Maybe it will live in the networks and subsystems of the internet, absorbing the combined knowledge of humanity and perfecting its evil laugh for the day it launches nukes against us all. Maybe Kathleen Turner's mind in the body of a gorilla, as imagined in The Man With Two Brains, isn't so far-fetched?
If some sort of deep-level scanner can take a capture of the state of every neuron and synapse in an instant and copy it into a computer or another brain, might the "I" you can feel living inside your body right now shake its new head, blink its new eyes, and say "I think, therefore I am" somewhere else?
If that's a bit too advanced for today's technology, maybe we can just send bits of consciousness instead of an entire conscious mind.

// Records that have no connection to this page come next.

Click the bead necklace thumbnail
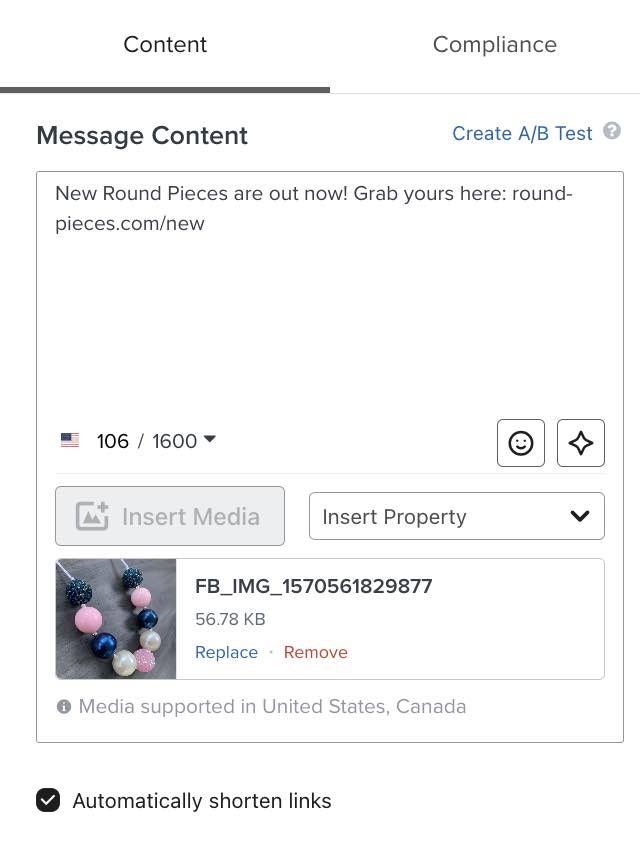Viewport: 640px width, 844px height. (116, 618)
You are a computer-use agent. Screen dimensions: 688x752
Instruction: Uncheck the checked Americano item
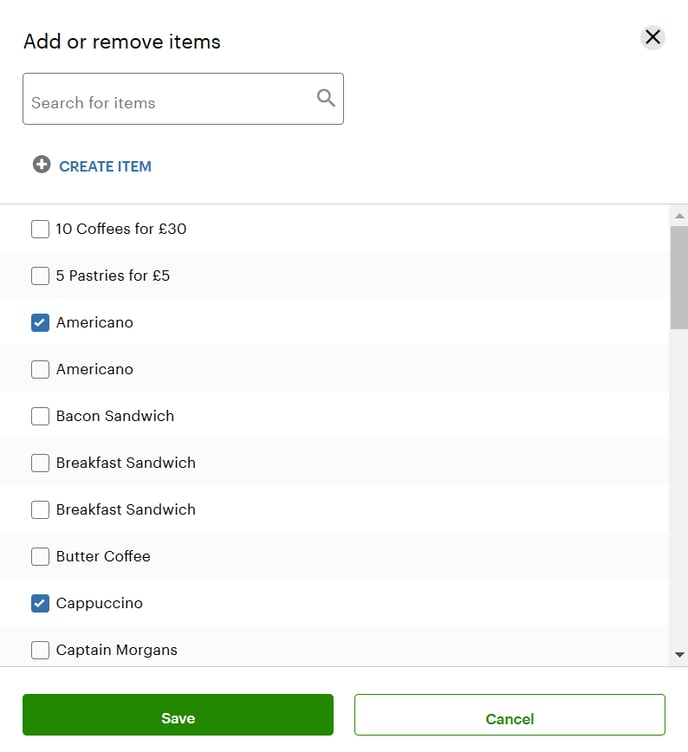click(x=40, y=323)
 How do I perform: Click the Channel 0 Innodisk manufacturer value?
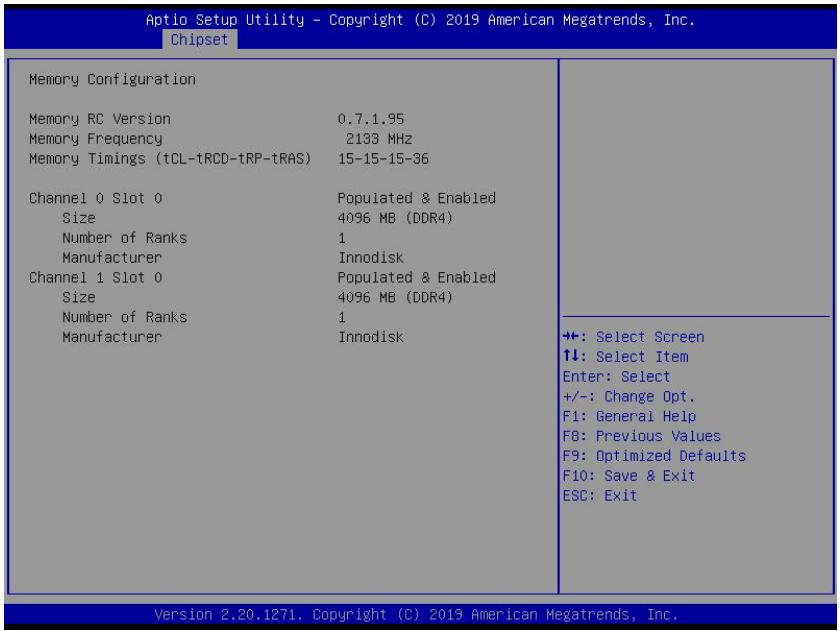[371, 258]
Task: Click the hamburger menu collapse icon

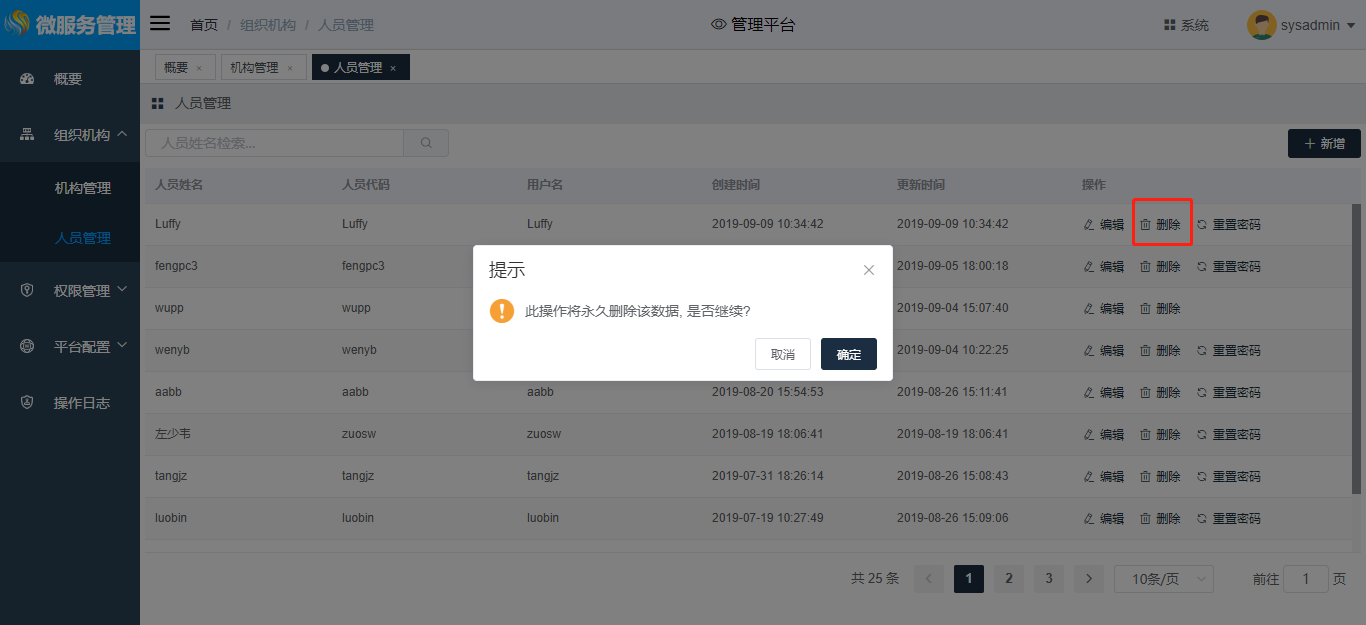Action: (x=160, y=24)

The term used for feelings, ideas, and items of knowledge in your head is "qualia," and it represents the "mind stuff" that gives rise to your conscious experience of it. Maybe we can just isolate and transport the emotional content of a dream, the feeling of falling in love with your spouse, or your fear of spiders and start there?
Not quite. The first problem is that "qualia" is a philosophical and not a neurological term. When you have a dream, scream in delighted terror on a roller coaster, or learn a new language, the experience is not contained in a neat little package in one spot that you can just scan and rewrite somewhere else.
The human brain is a distributed and parallel processing system. Everything you experience is processed across so many brain areas and with different levels of intensity over time that it'll be difficult to even identify an individual thought or emotion in such a synaptic firestorm, let alone extract it.
In fact, it's the only way a brain is even remotely like a computer, as those scientists in the '50s suggested. The icon on your desktop makes it look like a single entity, but the physical impulses that create it are spread all over the hard drive, shifting and rearranging themselves every time you access, move, or resave something.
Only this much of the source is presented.